## EXERCISE OBJECTIVE:
In the listing below, locate the lines that hold the string "clipboard". Copy those lines.

## GIVEN RECORDS:
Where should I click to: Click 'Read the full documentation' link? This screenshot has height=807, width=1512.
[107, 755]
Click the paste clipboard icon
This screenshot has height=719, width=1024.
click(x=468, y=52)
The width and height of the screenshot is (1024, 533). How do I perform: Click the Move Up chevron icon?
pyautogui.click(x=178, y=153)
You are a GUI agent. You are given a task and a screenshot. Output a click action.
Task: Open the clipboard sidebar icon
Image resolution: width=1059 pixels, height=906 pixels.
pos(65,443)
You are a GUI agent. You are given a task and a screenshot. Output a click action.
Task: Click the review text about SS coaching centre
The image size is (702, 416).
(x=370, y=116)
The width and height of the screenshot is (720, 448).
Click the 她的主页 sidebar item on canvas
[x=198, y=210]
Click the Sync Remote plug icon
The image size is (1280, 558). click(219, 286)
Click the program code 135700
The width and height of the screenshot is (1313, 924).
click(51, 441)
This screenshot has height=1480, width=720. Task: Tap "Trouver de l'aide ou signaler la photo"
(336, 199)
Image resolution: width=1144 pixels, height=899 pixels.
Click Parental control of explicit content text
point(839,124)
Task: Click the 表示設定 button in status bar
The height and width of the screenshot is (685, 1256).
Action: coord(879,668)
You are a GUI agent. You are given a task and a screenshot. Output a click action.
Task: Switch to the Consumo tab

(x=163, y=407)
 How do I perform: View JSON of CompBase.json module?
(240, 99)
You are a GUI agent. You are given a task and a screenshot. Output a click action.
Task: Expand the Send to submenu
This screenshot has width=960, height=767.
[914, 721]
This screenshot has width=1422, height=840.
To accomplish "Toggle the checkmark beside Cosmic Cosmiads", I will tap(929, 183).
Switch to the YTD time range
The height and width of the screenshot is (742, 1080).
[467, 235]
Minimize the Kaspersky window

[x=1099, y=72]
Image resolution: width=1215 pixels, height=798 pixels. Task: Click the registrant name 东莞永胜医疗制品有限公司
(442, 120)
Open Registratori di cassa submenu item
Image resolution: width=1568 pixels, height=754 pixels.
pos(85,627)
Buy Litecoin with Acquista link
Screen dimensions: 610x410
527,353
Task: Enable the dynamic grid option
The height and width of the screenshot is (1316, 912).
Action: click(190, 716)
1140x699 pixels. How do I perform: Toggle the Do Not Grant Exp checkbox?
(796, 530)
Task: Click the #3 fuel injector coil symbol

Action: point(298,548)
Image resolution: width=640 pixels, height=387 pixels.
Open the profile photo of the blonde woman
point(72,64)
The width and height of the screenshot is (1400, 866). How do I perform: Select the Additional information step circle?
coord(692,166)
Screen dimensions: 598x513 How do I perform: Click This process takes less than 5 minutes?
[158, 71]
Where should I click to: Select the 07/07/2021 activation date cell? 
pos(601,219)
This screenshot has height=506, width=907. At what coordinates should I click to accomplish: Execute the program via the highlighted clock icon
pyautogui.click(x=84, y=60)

## THE ANSWER:
Click the paste clipboard icon
Task: Open the clipboard sidebar icon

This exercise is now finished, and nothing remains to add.